Winter Concert Take One

Dec 10, 2008 06:01

Before. I find that my grandma is in the hospital( she's having severe chest pains and has been since she left last week t go to the philippines. I'm so worried. mommy hasn't come home and neither has my uncle Willie. it's just my dad and I in the house.), I have to pick up the white tux shirts for the boys, have dinner with Carson, and get everything ready for call time. I also find that the girl I've been weary about for the past months actually does have a strong liking for Carson and is beginning to actively pursue him. I had quite the opposite reaction to this. . . Carson thought it was funny.

At Show. I am bombarded with with questions about tuxes and I can not deal with the stress. so I cried. it was great. the first thing i care about in three weeks and I'm pissed at Vaneh (the girl. quite frankly i wanted to run her over yesterday. i didn't want to deal with the police so i didn't.) I broke and started crying while everyone was praying. Cameron, bless him, held me through my hysteria.

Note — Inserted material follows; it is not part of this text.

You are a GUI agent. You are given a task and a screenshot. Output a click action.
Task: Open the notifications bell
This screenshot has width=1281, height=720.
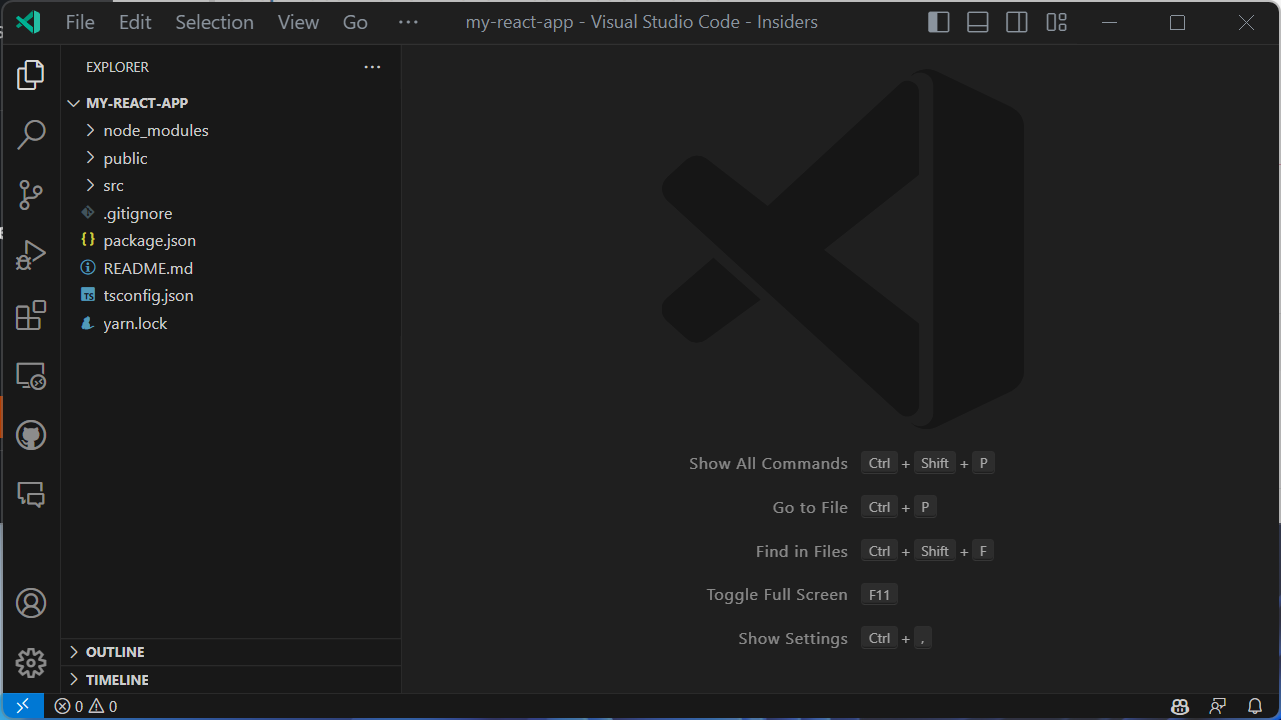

After. So the 17 days of Carson are not going very well. Carson got his third present before his first, which was an explanation of the whole thing, and last night the second present was left at Dylan's house so after the show, Carson and I made our way over there he got the present i dropped him home.

I have flashes of Vaneh and Carson together and I'm jealous. I'm jealous that she is more appealing in almost every aspect, she's funny, and she's smart, she's cultured and she IS cute like everyone says. I hate the feeling of jealousy but seriously dude? this is what it took to get me to feel SOMETHING. I'm not happy about the situation but I am glad that at least one good thing came of it. I care about something.

Jealousy pulls me from my gut. I feel like something will explode inside me.

I realize that pent up anger only makes things worse for me. go figure!